Although doctors said Homer was close to death, the cat seemed to bounce back early this year. However, his health began to decline this summer and Cooper made a difficult decision.

"I wanted to let you know that we put Homer to sleep this past Wednesday night," she wrote on Homer's Facebook page, which has 16,000 fans. "He was so tired, and it was time. We were lucky enough to find a very gentle vet to come to us at home, and Homer passed peacefully, in his own bed, in my arms."

Homer's legacy
As Homer grew from an energetic kitten to a fearless feline, Cooper was amazed. The cat was always taking risks - leaping and climbing around her apartment despite not being able to see.

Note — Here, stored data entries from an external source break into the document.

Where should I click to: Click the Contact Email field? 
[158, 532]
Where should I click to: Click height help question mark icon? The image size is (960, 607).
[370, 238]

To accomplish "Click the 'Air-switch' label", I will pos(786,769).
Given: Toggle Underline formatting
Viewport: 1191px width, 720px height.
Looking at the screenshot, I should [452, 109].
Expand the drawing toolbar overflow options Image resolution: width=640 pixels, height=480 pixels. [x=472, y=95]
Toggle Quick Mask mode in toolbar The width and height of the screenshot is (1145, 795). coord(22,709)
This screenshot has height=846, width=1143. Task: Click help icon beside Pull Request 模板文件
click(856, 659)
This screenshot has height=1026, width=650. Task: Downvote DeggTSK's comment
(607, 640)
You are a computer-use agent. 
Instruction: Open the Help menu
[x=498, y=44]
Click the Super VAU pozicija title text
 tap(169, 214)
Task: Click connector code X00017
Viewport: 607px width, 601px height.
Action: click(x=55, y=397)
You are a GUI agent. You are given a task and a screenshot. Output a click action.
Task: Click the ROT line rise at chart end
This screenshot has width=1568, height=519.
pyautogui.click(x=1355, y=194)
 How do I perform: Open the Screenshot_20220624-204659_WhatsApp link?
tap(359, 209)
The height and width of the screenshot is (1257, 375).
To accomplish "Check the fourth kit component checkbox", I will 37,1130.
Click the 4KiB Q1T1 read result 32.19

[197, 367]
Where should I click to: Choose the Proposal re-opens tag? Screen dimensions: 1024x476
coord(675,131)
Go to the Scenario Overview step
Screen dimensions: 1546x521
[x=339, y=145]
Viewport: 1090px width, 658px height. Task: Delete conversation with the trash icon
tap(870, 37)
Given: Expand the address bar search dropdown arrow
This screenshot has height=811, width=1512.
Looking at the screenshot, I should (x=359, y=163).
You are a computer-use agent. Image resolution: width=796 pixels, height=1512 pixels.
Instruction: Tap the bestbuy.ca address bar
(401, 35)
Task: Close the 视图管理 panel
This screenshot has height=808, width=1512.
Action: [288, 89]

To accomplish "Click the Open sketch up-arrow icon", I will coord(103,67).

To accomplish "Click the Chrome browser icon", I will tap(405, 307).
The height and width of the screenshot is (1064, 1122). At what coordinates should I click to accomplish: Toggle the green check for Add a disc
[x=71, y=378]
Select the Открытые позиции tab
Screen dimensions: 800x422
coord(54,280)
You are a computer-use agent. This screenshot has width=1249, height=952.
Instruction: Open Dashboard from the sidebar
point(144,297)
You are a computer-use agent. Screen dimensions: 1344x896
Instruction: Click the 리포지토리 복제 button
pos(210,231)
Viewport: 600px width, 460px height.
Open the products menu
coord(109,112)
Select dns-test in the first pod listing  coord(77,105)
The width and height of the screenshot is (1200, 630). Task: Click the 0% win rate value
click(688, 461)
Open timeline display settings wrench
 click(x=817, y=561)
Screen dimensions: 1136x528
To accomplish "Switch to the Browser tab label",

"I was living with a cat who was not supposed to be able to live a normal life and was not supposed to be able to do things that other cats do," she told Reuters. "No one ever told him that he couldn't do these things, so he just went ahead and did them."

Cooper was so inspired, that she wrote a memoir titled "Homer's Odyssey: A Fearless Feline Tale, or How I Learned About Love and Life with a Blind Wonder Cat."

The story of the brave little rescue cat touched millions of lives, and the book has been published in 22 languages.

Cooper donates 10 percent of the royalties from the book to animal rescue organizations, and she often shares the stories of cats in need on Homer's Facebook page.

To honor Homer's memory, she plans to create the Homer's Heroes Fund, which will make a donation in Homer's name to a shelter or rescue group that works with special-needs animals.

She also plans to donate 100 percent of the royalties from sales of her new book - "Love Saves the Day," a story told through the eyes of a family cat - from now until Oct. 27.

"He was just one cat. One tiny, big-hearted, irrepressible, brave and loyal little cat. Who could possibly have foreseen that he would come to mean so much to so many?" she wrote. "Those of us who work in animal rescue believe that every animal matters. Every animal who's given the chance to love and be loved can make someone else's life better, can fill up empty places in our hearts we didn't even know were there until they were full."